**THE DATA:**
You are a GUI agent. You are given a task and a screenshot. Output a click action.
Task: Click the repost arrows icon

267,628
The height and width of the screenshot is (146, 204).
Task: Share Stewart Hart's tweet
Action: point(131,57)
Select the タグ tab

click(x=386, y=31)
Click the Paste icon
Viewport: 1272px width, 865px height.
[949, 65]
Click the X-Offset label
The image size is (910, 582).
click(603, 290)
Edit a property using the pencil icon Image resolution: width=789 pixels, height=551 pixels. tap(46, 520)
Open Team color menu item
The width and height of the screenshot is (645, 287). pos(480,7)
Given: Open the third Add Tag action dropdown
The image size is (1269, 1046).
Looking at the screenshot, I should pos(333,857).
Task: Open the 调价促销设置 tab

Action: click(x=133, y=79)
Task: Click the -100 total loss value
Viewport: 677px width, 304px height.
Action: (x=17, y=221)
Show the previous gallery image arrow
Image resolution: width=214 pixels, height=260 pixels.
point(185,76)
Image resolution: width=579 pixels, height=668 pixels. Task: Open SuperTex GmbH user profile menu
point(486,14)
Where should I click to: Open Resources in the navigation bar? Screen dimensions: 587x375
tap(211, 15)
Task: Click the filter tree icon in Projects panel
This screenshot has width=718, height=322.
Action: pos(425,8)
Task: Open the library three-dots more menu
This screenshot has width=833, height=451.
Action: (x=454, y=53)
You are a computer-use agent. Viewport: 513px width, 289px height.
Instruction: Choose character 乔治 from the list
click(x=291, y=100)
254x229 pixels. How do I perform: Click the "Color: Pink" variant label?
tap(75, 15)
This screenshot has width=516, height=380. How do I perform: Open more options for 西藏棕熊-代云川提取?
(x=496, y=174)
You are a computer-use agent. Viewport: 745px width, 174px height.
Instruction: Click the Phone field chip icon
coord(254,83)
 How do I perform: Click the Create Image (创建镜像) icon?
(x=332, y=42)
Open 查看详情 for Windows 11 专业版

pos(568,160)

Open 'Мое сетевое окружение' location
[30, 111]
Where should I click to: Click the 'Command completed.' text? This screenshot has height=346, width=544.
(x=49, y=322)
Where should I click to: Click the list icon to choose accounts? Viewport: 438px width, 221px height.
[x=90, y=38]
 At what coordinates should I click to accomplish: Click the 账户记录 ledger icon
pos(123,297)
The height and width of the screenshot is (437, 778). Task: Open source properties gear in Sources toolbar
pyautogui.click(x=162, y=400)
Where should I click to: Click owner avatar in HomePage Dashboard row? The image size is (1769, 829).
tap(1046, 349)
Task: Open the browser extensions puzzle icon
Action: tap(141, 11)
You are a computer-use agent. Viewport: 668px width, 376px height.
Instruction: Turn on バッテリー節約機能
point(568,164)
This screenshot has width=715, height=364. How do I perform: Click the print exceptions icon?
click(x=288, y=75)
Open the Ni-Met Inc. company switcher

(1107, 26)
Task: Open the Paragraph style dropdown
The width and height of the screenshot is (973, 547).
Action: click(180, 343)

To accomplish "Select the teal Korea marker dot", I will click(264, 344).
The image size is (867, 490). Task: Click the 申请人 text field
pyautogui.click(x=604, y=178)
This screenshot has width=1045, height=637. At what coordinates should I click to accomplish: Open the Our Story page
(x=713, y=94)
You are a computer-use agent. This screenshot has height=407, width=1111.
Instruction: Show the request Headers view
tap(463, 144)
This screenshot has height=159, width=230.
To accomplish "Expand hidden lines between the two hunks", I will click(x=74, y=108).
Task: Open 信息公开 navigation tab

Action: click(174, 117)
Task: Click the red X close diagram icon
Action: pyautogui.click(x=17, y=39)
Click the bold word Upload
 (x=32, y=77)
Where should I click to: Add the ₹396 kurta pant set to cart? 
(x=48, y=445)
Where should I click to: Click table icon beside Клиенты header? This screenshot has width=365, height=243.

**WHAT TO DO:** What you return must match the data word for word.

**THE ANSWER:**
You are a GUI agent. You are given a task and a screenshot. Output a click action.
Task: Click the repost arrows icon

267,628
The height and width of the screenshot is (146, 204).
Task: Share Stewart Hart's tweet
Action: point(131,57)
Select the タグ tab

click(x=386, y=31)
Click the Paste icon
Viewport: 1272px width, 865px height.
[949, 65]
Click the X-Offset label
The image size is (910, 582).
click(603, 290)
Edit a property using the pencil icon Image resolution: width=789 pixels, height=551 pixels. tap(46, 520)
Open Team color menu item
The width and height of the screenshot is (645, 287). pos(480,7)
Given: Open the third Add Tag action dropdown
The image size is (1269, 1046).
Looking at the screenshot, I should pos(333,857).
Task: Open the 调价促销设置 tab

Action: click(x=133, y=79)
Task: Click the -100 total loss value
Viewport: 677px width, 304px height.
Action: (x=17, y=221)
Show the previous gallery image arrow
Image resolution: width=214 pixels, height=260 pixels.
point(185,76)
Image resolution: width=579 pixels, height=668 pixels. Task: Open SuperTex GmbH user profile menu
point(486,14)
Where should I click to: Open Resources in the navigation bar? Screen dimensions: 587x375
tap(211, 15)
Task: Click the filter tree icon in Projects panel
This screenshot has width=718, height=322.
Action: pos(425,8)
Task: Open the library three-dots more menu
This screenshot has width=833, height=451.
Action: (x=454, y=53)
You are a computer-use agent. Viewport: 513px width, 289px height.
Instruction: Choose character 乔治 from the list
click(x=291, y=100)
254x229 pixels. How do I perform: Click the "Color: Pink" variant label?
tap(75, 15)
This screenshot has width=516, height=380. How do I perform: Open more options for 西藏棕熊-代云川提取?
(x=496, y=174)
You are a computer-use agent. Viewport: 745px width, 174px height.
Instruction: Click the Phone field chip icon
coord(254,83)
 How do I perform: Click the Create Image (创建镜像) icon?
(x=332, y=42)
Open 查看详情 for Windows 11 专业版

pos(568,160)

Open 'Мое сетевое окружение' location
[30, 111]
Where should I click to: Click the 'Command completed.' text? This screenshot has height=346, width=544.
(x=49, y=322)
Where should I click to: Click the list icon to choose accounts? Viewport: 438px width, 221px height.
[x=90, y=38]
 At what coordinates should I click to accomplish: Click the 账户记录 ledger icon
pos(123,297)
The height and width of the screenshot is (437, 778). Task: Open source properties gear in Sources toolbar
pyautogui.click(x=162, y=400)
Where should I click to: Click owner avatar in HomePage Dashboard row? The image size is (1769, 829).
tap(1046, 349)
Task: Open the browser extensions puzzle icon
Action: tap(141, 11)
You are a computer-use agent. Viewport: 668px width, 376px height.
Instruction: Turn on バッテリー節約機能
point(568,164)
This screenshot has width=715, height=364. How do I perform: Click the print exceptions icon?
click(x=288, y=75)
Open the Ni-Met Inc. company switcher

(1107, 26)
Task: Open the Paragraph style dropdown
The width and height of the screenshot is (973, 547).
Action: click(180, 343)

To accomplish "Select the teal Korea marker dot", I will click(264, 344).
The image size is (867, 490). Task: Click the 申请人 text field
pyautogui.click(x=604, y=178)
This screenshot has width=1045, height=637. At what coordinates should I click to accomplish: Open the Our Story page
(x=713, y=94)
You are a computer-use agent. This screenshot has height=407, width=1111.
Instruction: Show the request Headers view
tap(463, 144)
This screenshot has height=159, width=230.
To accomplish "Expand hidden lines between the two hunks", I will click(x=74, y=108).
Task: Open 信息公开 navigation tab

Action: click(174, 117)
Task: Click the red X close diagram icon
Action: pyautogui.click(x=17, y=39)
Click the bold word Upload
 (x=32, y=77)
Where should I click to: Add the ₹396 kurta pant set to cart? 
(x=48, y=445)
Where should I click to: Click table icon beside Клиенты header? This screenshot has width=365, height=243.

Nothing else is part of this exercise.